_INSTRUCTIONS TO FOLLOW:_ Leaving out every picture, retype the lines below from the top through the one that contains "This screenshot has height=503, width=1440.".

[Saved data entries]
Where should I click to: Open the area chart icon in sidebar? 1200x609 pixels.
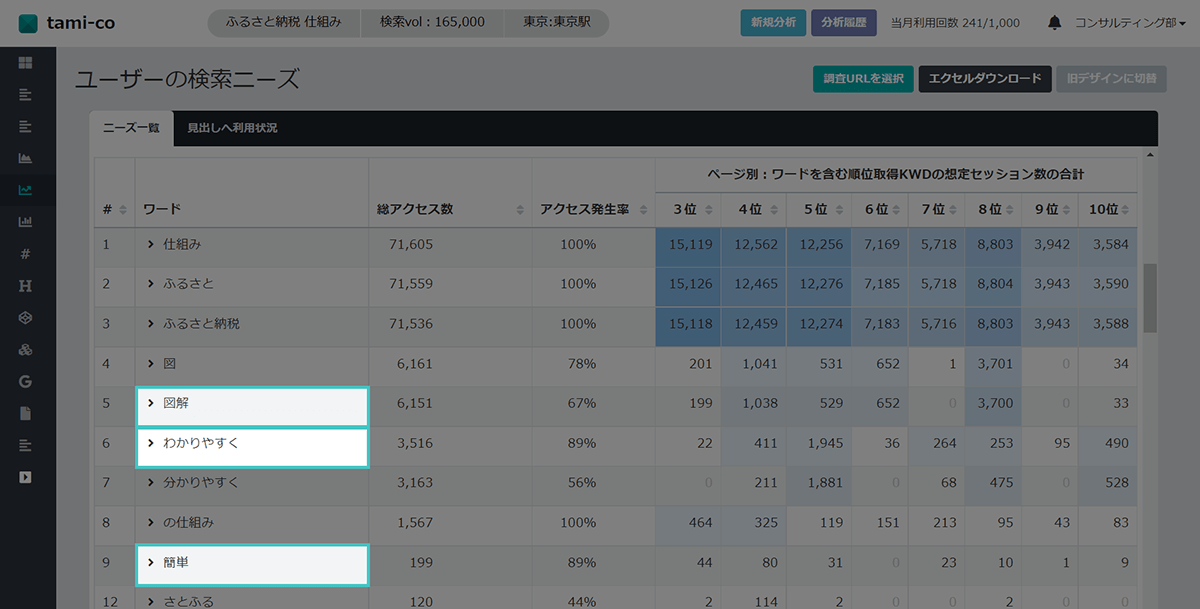(x=25, y=158)
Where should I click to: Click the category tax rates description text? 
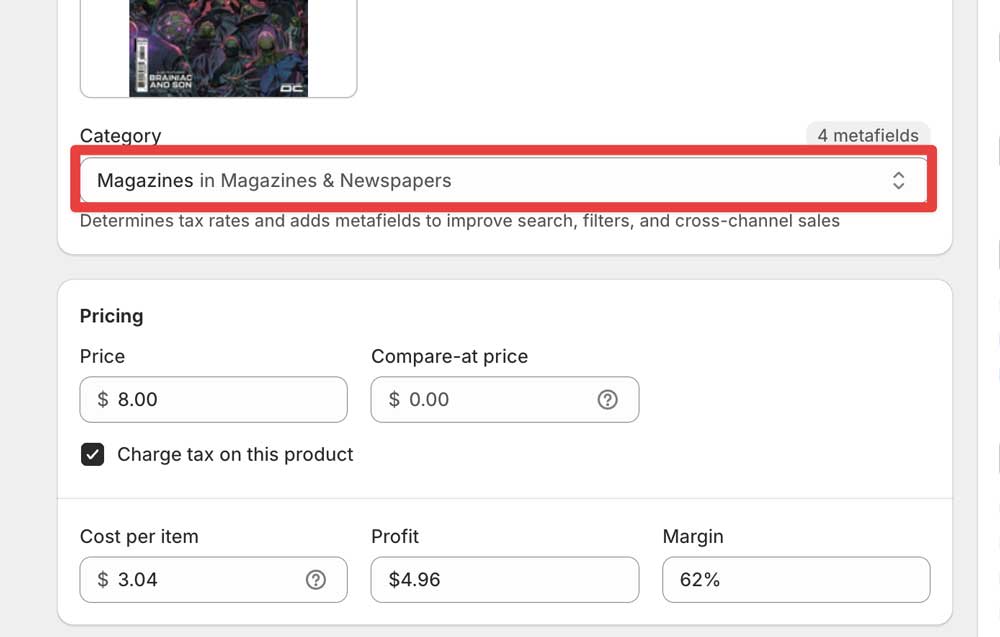[x=459, y=221]
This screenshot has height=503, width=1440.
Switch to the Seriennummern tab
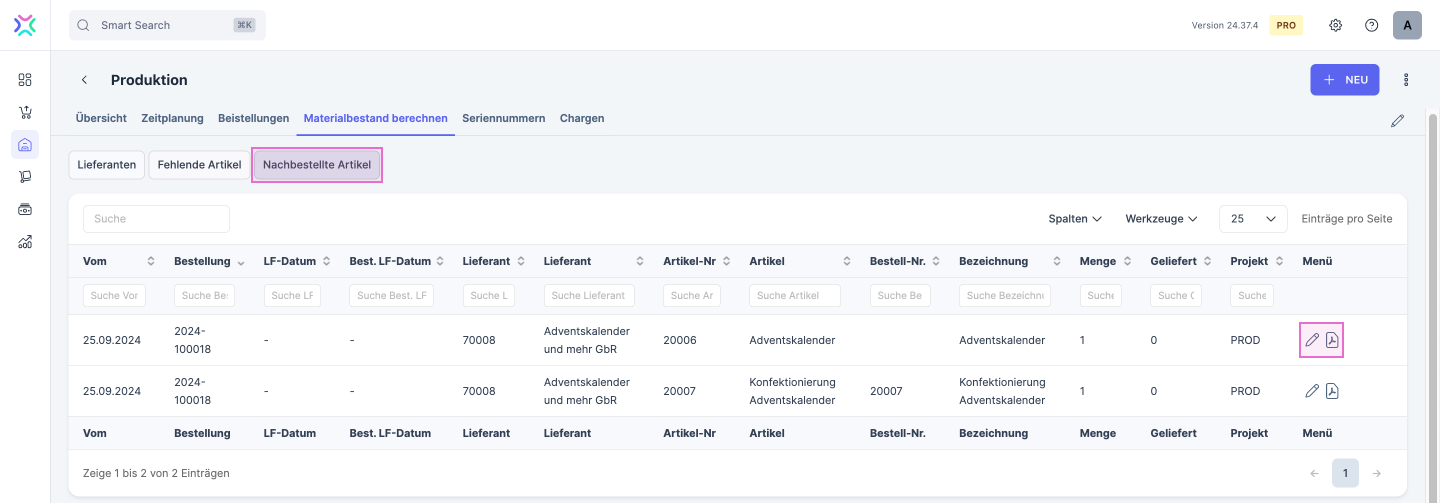(x=503, y=118)
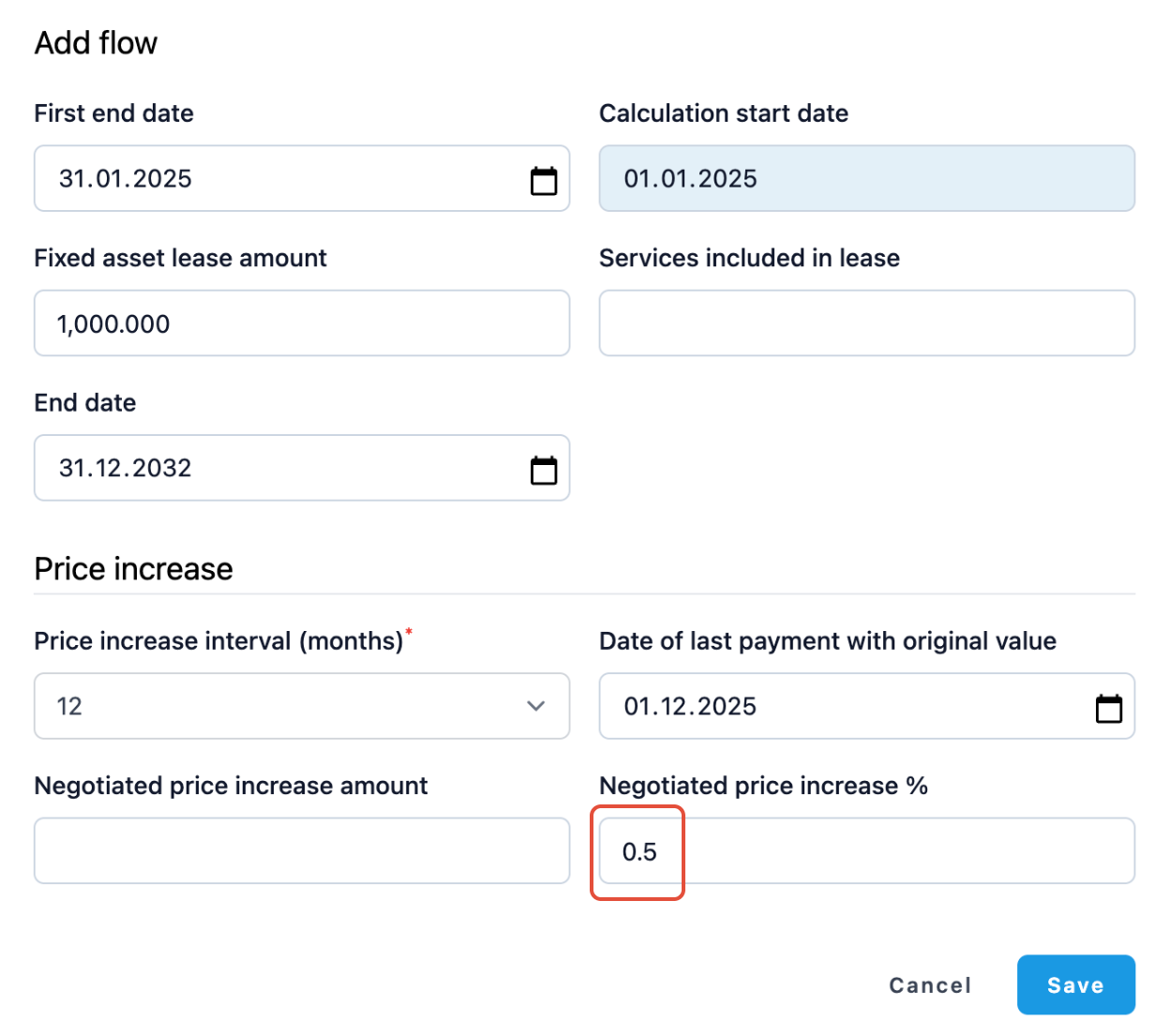The width and height of the screenshot is (1171, 1036).
Task: Open the First end date calendar picker
Action: pos(544,180)
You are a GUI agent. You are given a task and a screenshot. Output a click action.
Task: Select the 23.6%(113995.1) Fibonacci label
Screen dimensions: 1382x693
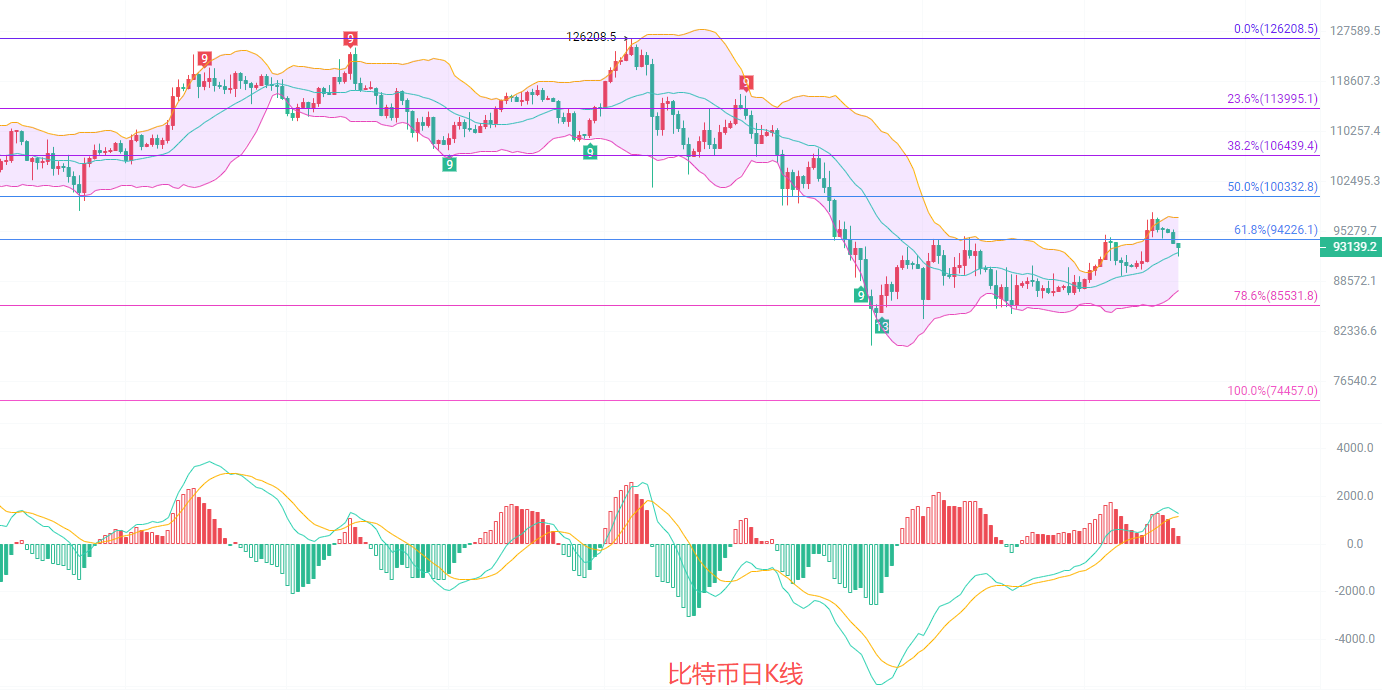click(x=1272, y=99)
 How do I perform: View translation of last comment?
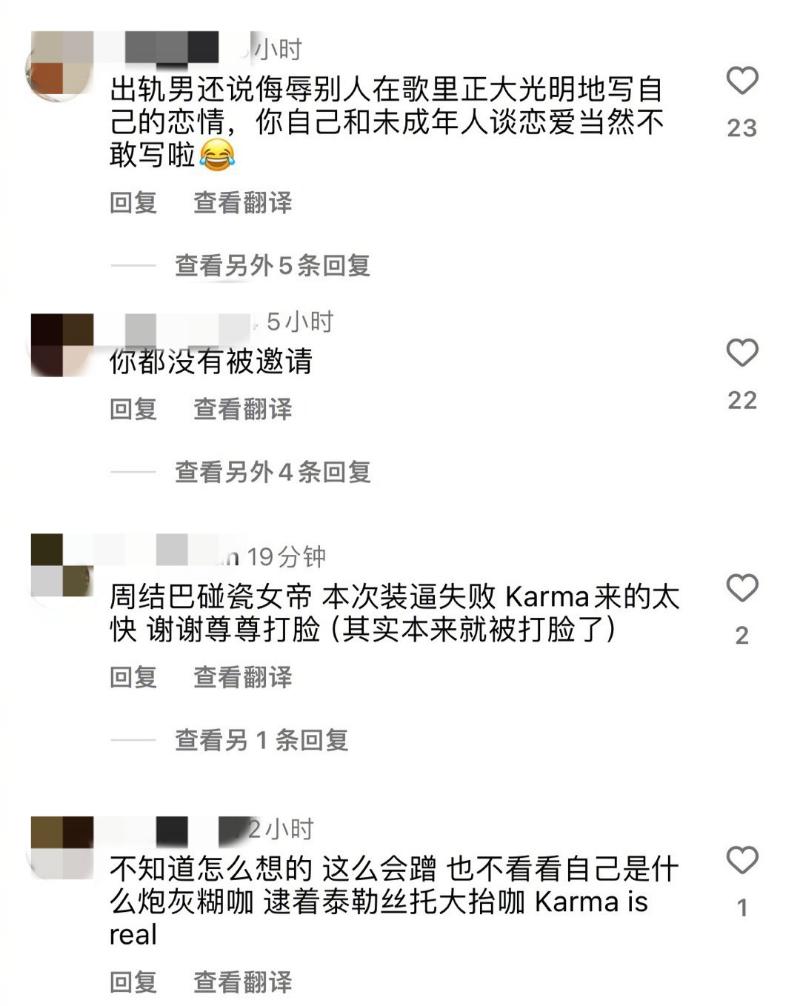pos(243,982)
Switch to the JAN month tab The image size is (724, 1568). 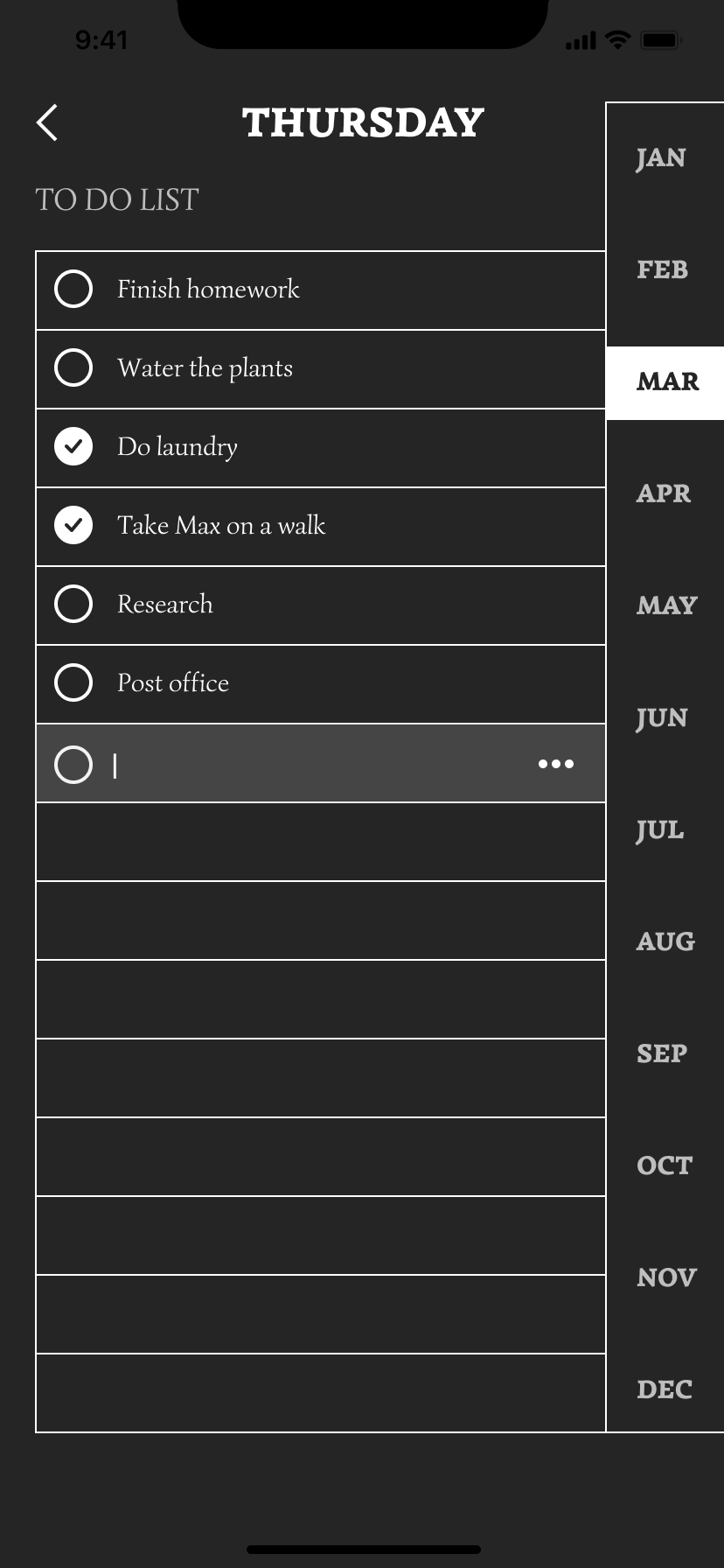point(662,158)
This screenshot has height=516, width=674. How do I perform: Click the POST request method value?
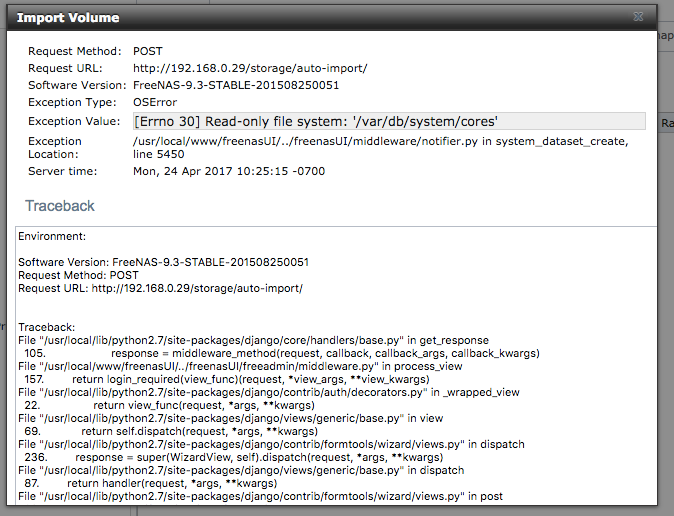[148, 51]
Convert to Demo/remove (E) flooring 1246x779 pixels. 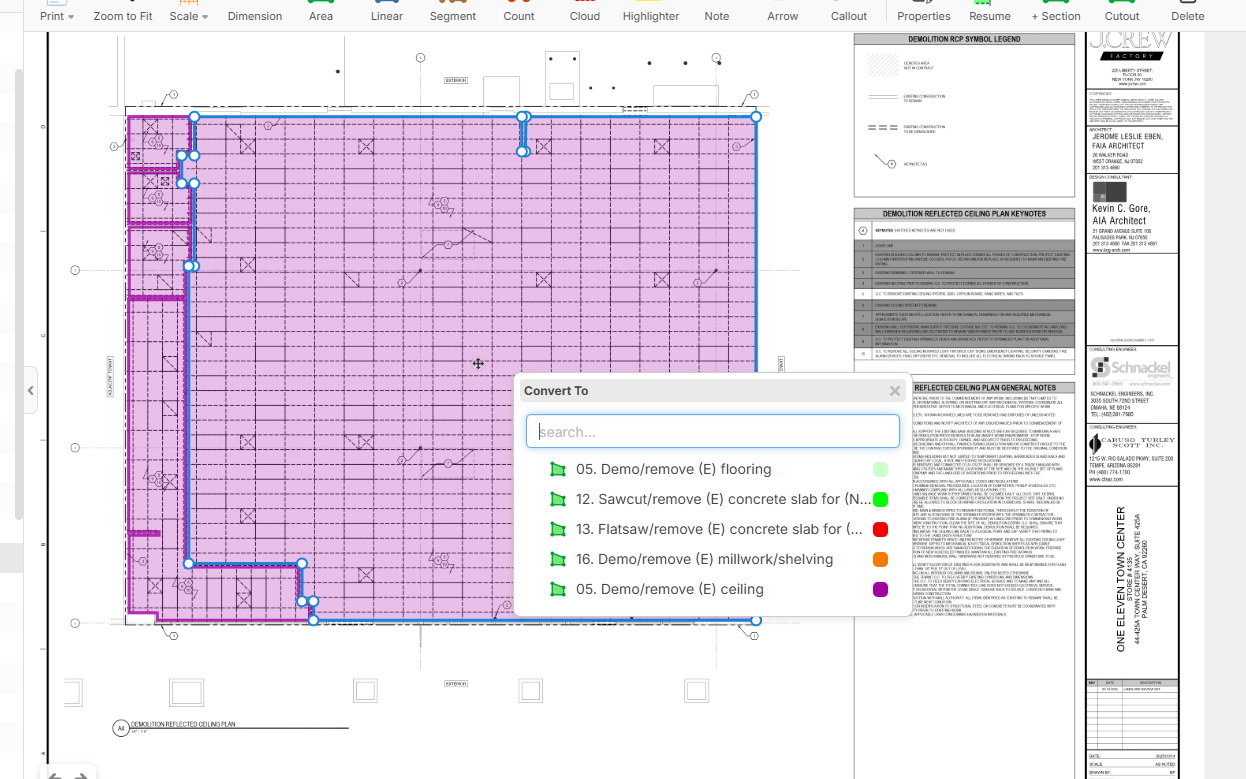(x=673, y=469)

_TASK SOLUTION:_
Where should I click to: Open the area chart icon in sidebar? 1200x609 pixels.
(x=25, y=158)
Where should I click to: Click the category tax rates description text? 
[x=459, y=221]
This screenshot has height=503, width=1440.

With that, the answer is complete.